--- Mise en pratique ---
1. Traduisez en anglais cette phrase du texte sur l'arrêt d'Aix-en-Provence : « À compter de mars 2020, elle fut placée en activité partielle en raison de l'épidémie de Covid-19. »
2. Poursuivez le texte sur l'arrêt d'Aix-en-Provence à partir de sa dernière phrase.

--- Texte à étudier ---
- - - - - - -

Cour d’appel de Aix-en-Provence, le 25 août 2025, n°21/15592

Par un arrêt en date du 25 août 2025, la chambre sociale de la cour d’appel d’Aix-en-Provence s’est prononcée sur la qualification d’une prise d’acte de la rupture du contrat de travail intervenue dans un contexte singulier mêlant crise sanitaire et séparation conjugale entre une salariée et le dirigeant de son employeur.

Une salariée avait été embauchée le 4 décembre 2017 en qualité de responsable par une entreprise d’insertion, son conjoint en étant le gérant. Un avenant du 26 mars 2018 l’avait promue responsable d’exploitation avec une revalorisation salariale progressive portant sa rémunération à 3 500 euros bruts mensuels en janvier 2020. À compter de mars 2020, elle fut placée en activité partielle en raison de l’épidémie de Covid-19. Le 19 mai 2020, elle prit acte de la rupture de son contrat en reprochant à l’employeur de lui avoir interdit l’accès à ses fonctions et désactivé sa messagerie professionnelle.

- - - - - - -

Données d'ancrage par coordonnées de pixels:
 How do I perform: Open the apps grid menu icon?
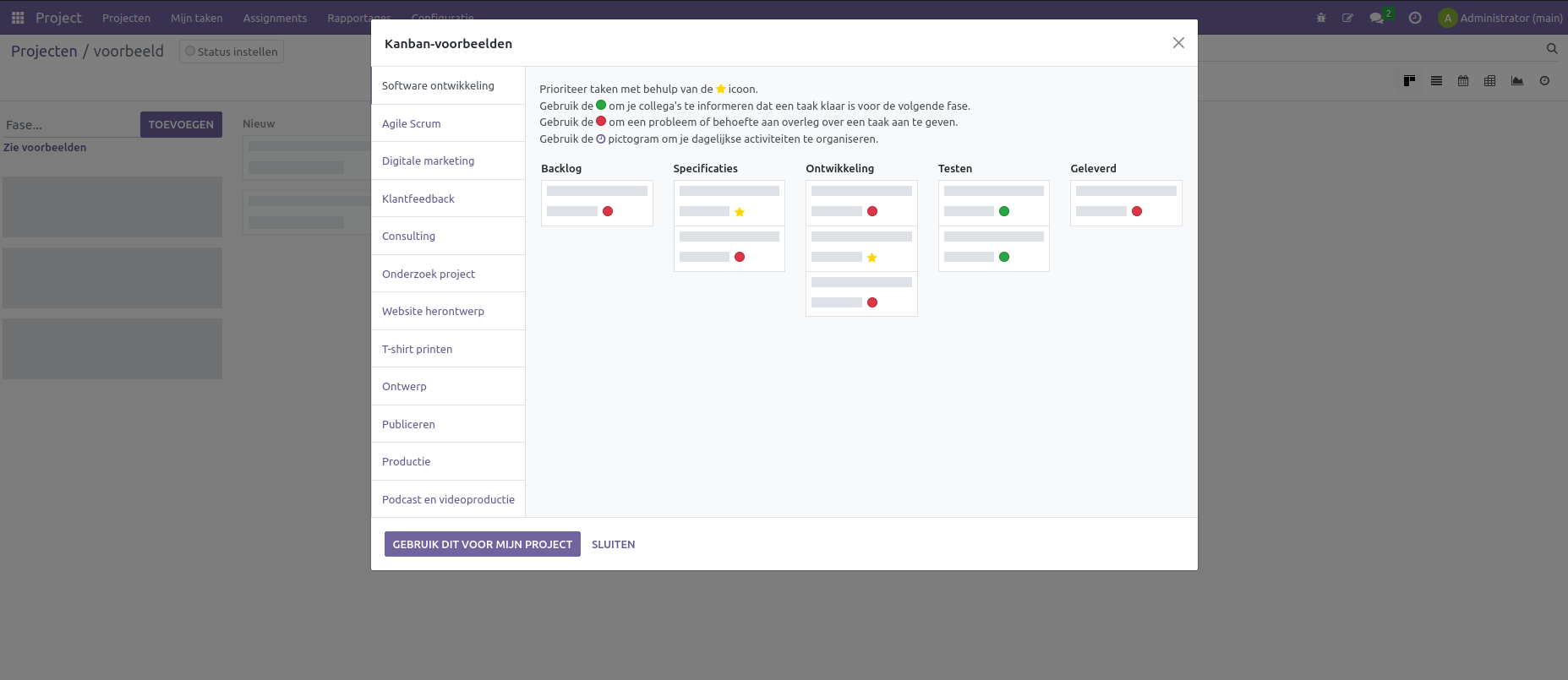tap(18, 18)
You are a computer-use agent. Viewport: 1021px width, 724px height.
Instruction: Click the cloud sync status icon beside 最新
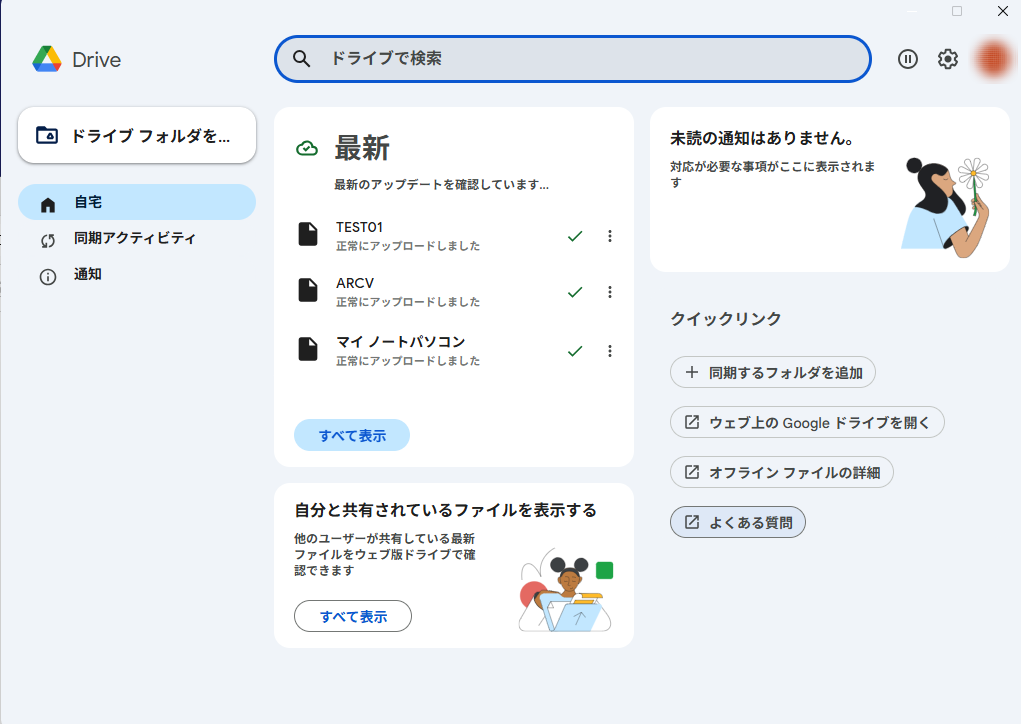point(307,149)
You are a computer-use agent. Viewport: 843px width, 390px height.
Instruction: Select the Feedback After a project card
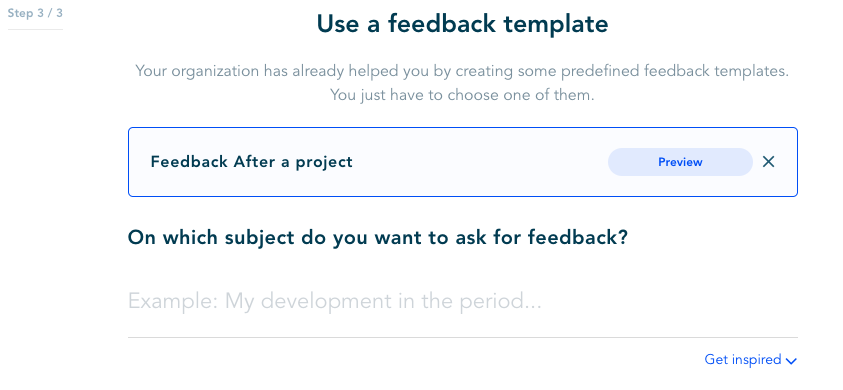(462, 162)
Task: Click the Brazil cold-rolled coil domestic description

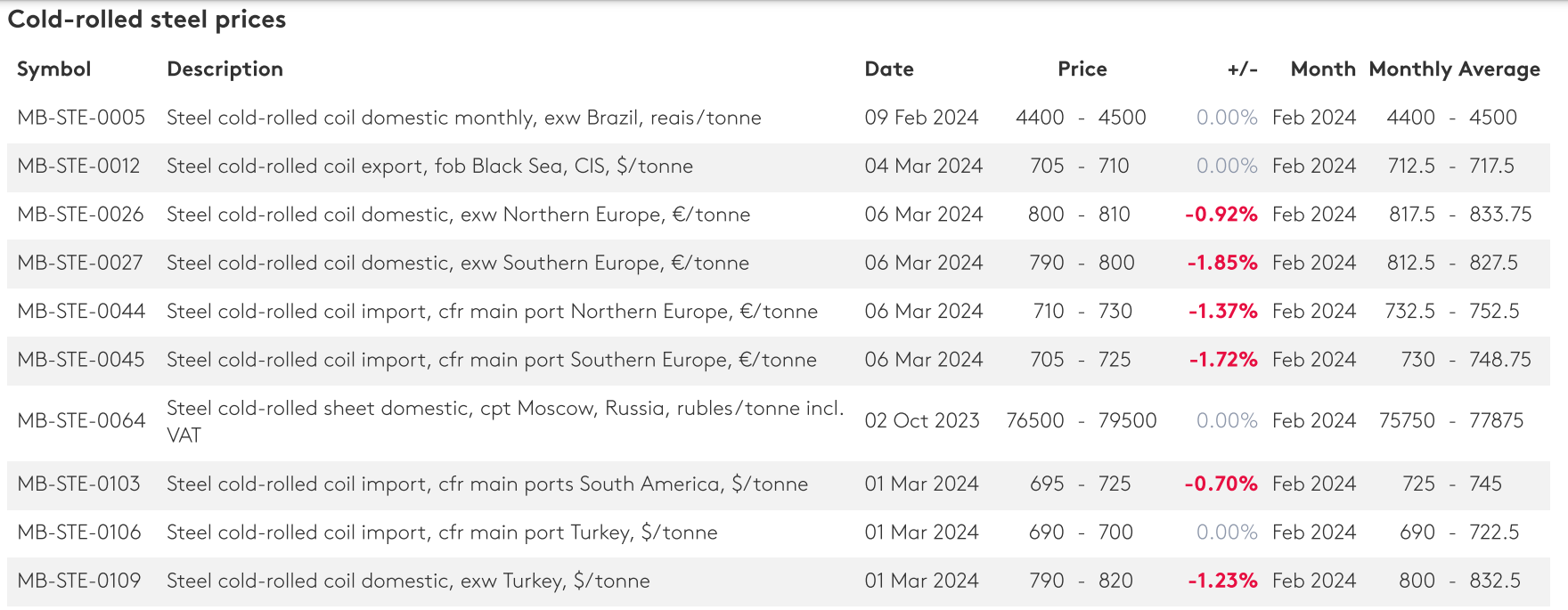Action: [463, 118]
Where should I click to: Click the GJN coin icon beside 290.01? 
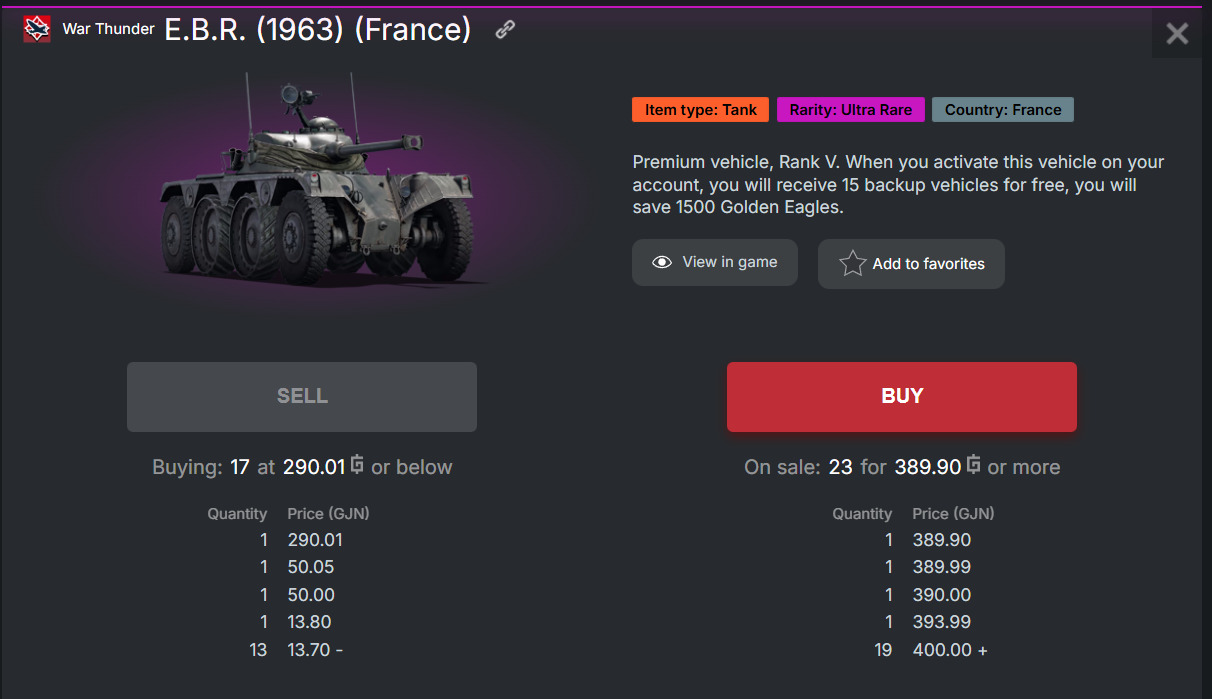click(x=357, y=466)
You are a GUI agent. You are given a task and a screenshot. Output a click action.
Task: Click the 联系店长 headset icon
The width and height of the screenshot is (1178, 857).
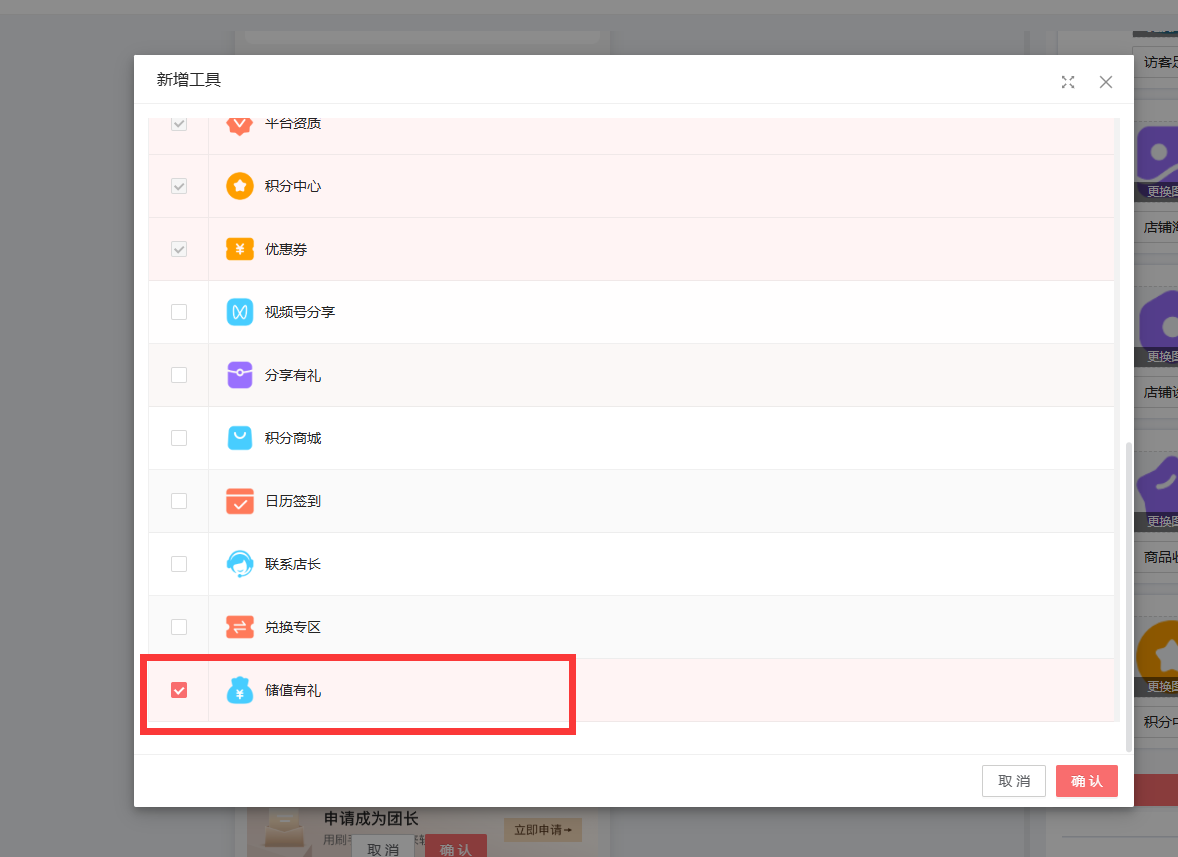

- - - - - - -

--- Résultats de l'exercice ---
1. Starting in March 2020, she was placed on short-time work because of the Covid-19 epidemic.

2.
La salariée saisit le conseil de prud’hommes d’Aix-en-Provence afin d’obtenir la requalification de sa prise d’acte en licenciement sans cause réelle et sérieuse. Elle invoquait également le travail dissimulé pour avoir travaillé durant la période d’activité partielle sans déclaration des heures accomplies. Par jugement du 30 mars 2021, le conseil de prud’hommes jugea que la prise d’acte produisait les effets d’une démission et débouta la salariée de l’essentiel de ses demandes, la condamnant toutefois à restituer le téléphone de l’entreprise. L’employeur forma un appel incident sur la condamnation au paiement d’un acompte et sur les frais irrépétibles.

La salariée soutenait devant la cour que l’employeur s’était rendu coupable de travail dissimulé en ne déclarant pas les heures effectuées pendant le confinement, et qu’il lui avait retiré ses attributions ainsi que l’accès à ses outils de travail, manquant à son obligation de fournir du travail. L’employeur contestait toute intention frauduleuse et faisait valoir que la salariée, disposant d’une autonomie totale dans la transmission des éléments de paie, n’avait elle-même déclaré aucune heure travaillée.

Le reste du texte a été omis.